While ordinarily the claimant has no right to raise legal questions that pertain to the controversy between plaintiff and defendant, yet, where the plaintiff asserts a lien and the right to have his lien satisfied out of the property levied upon, the claimant may show that plaintiff has no lien. Samuel Gans Co. v. Tyson, 170 Ala. 513, 54 So. 237. In equity the claimant might prosecute his inquiry into the alleged rights of the plaintiff still further. Brothers v. Russell, 195 Ala. 643,71 So. 450.

In the instant case the evidence showed without dispute the priority of plaintiff's lien (Code, § 4734), and the court properly so concluded when giving the general affirmative charge on request. Nothing to the contrary was to be found in the fact that an agent had entered into the contract of lease with the defendant without disclosing the identity of his principal. The principal was entitled to all the benefits of the contract.

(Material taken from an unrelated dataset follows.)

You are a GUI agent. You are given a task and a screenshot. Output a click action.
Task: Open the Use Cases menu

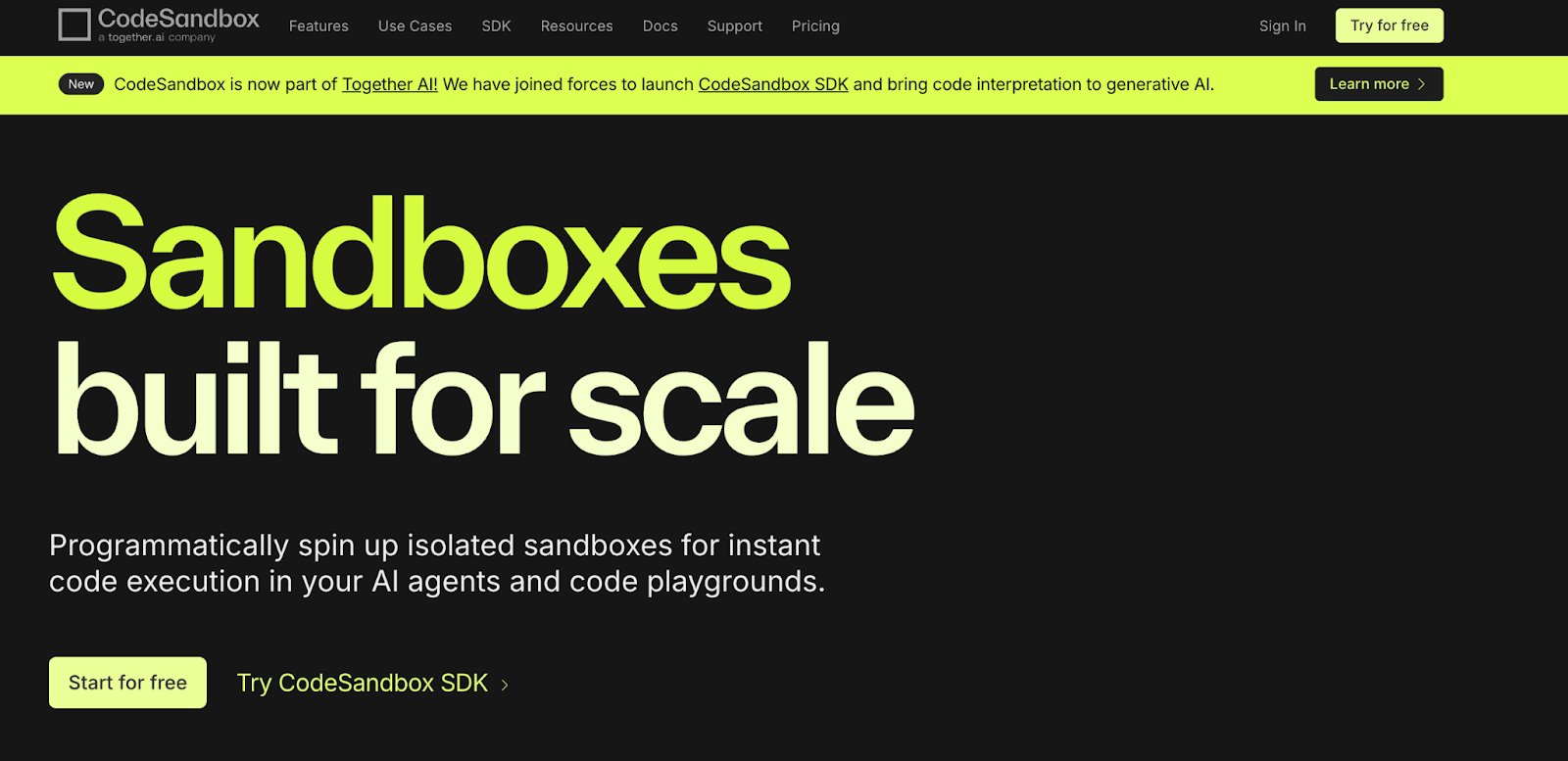coord(415,26)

Nor was it of any concern to claimant that the right of action was transferred pending the suit, and that the complaint was amended to show that thereafter the action would be prosecuted for the use and benefit of the transferee. The assignment did not interrupt the right of the plaintiff to prosecute the suit in favor of his assignee, and the amendment of the complaint was nothing more than a formal declaration that the suit was being so prosecuted.

The statute (section 6041 of the Code) provides that on the trial of the right of property in cases of this character the value of the property in controversy shall be assessed as of the time of the interposition of the claim. There is no authority for the adoption of any different rule, and the trial court erred against the command of the statute both in admitting evidence and in giving instructions to the jury. It may be said that if, perchance, no satisfactory evidence of value at the time of the interposition of the claim was offered or available, evidence of value at other times would be admissible to establish value at the time made material by the law; but the evidence in this case was not offered for that purpose. The clear purpose of the evidence was to fix a time and standard of value different from that provided by the statute, and the court gave effect and operation to this purpose in its instruction to the jury. This was error, and for it the judgment must be reversed. To the case thus presented the statute of 1915 (page 610) has no application.

Claimant and the sureties on his forthcoming bond are answerable for the value of the property claimed by them and committed by the law to their keeping pendente lite. The assessment of the value of the property is prescribed by the statute. The evidence as to value was in conflict, and no reason occurs to this court why claimant's counsel should not have been allowed to discuss the matter of value before the jury. In this matter also the court erred.

Reversed and remanded.

ANDERSON, C. J., and McCLELLAN and GARDNER, JJ., concur.